THE TASK – The article below explains Facebook ads for small business. List every criterion it gives for targeting people with those ads.

What You Need to Know Before You Start Facebook Ads for Small Business

What You Need to Know Before You Start Facebook Ads for Small Business

You’ve probably heard that Facebook ads are great for small business marketing.

As you look for new ways to market your small business, you’ve probably come across consultants, marketing experts, and content arguing that Facebook ads are a must-have for your marketing campaign.

If you spend a lot of time on Facebook, you may have even been served some Facebook ads—about Facebook ads.

Facebook ads are a powerful content marketing tool for small business owners, in part because of this kind of targeting. What kind of demographic information do you need before you get started with Facebook ads?

Why are Facebook ads effective for small business?

There are a lot of marketing channels out there. When you look at small business marketing, you’ll probably hear about a lot of them:

  • sponsorships
  • brochures
  • email marketing
  • content marketing
  • social media posts

Do Facebook ads work for small business? What makes Facebook ads for small business worth your time?

Facebook ads have two major benefits that set them apart for other marketing channels—and that make them especially effective for small businesses.

The first benefit of Facebook ads for small business: Targeting

As a small business, you aren’t trying to broadcast or cold-sell.
You don’t need to get hundreds of thousands of customers, at least not right away. For small business marketing, reaching as many people as possible usually isn’t the goal.

Could a Super Bowl ad grow your business? Maybe, but it would cost $10 million dollars and reach a lot of people that aren’t your target audience.
There’s an audience out there looking for your specific products and services—you just need to find a way to reach them.

Facebook ads let you shift from broadcasting to narrowcasting. Facebook’s targeting capabilities are intense—over 80 percent of US consumers use Facebook, and the average user spends 40 minutes on the platform every day.

That gives Facebook a massive amount of information—which you can use to target your Facebook ads at potential customers.

With Facebook ads for small business, you can target people based on:

  • Language: The languages they speak
  • Age: Their age
  • Location: Based on country, city, state, or zip code
  • Interests: Listed interests, pages they like, topics related to interests, even pages their friends like
  • Retargeting: Using a tracking pixel to target people you have taken activity on your website
  • Device: The device they access Facebook from, including mobile, tablet, and desktop
  • Custom Audiences: Email addresses that you upload to use for targeting

This level of targeting means that you don’t waste your marketing budget serving B2C (business-to-consumer) ads to people who will never be interested in what you have to offer. It lets you cut through the noise and deliver content only to the highly-targeted people who care about what you have to say.

STORED DATA –
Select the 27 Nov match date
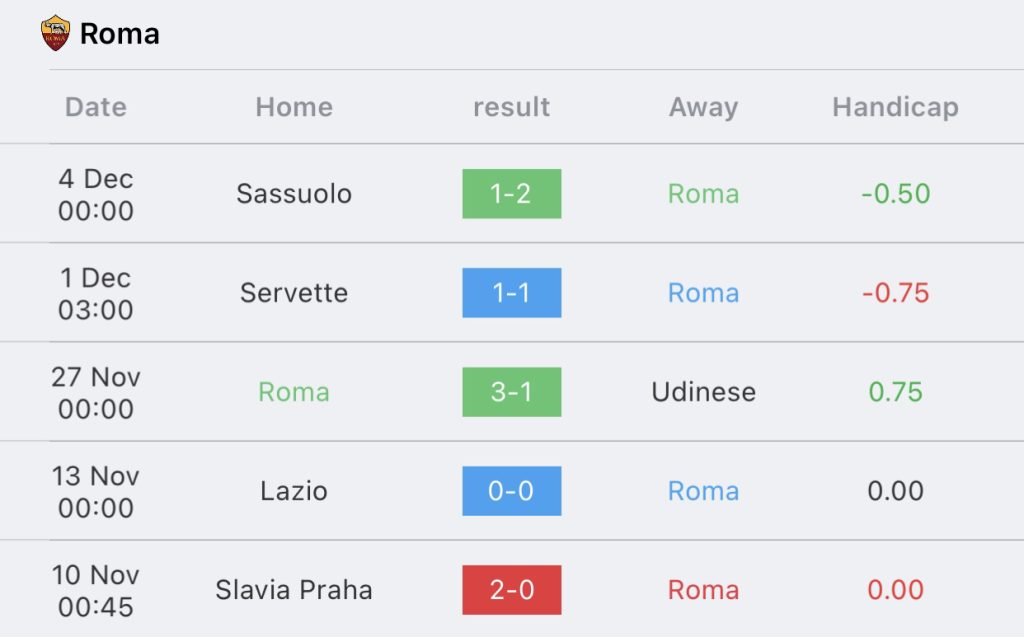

THE OUTPUT – Language, Age, Location, Interests, Retargeting, Device, Custom Audiences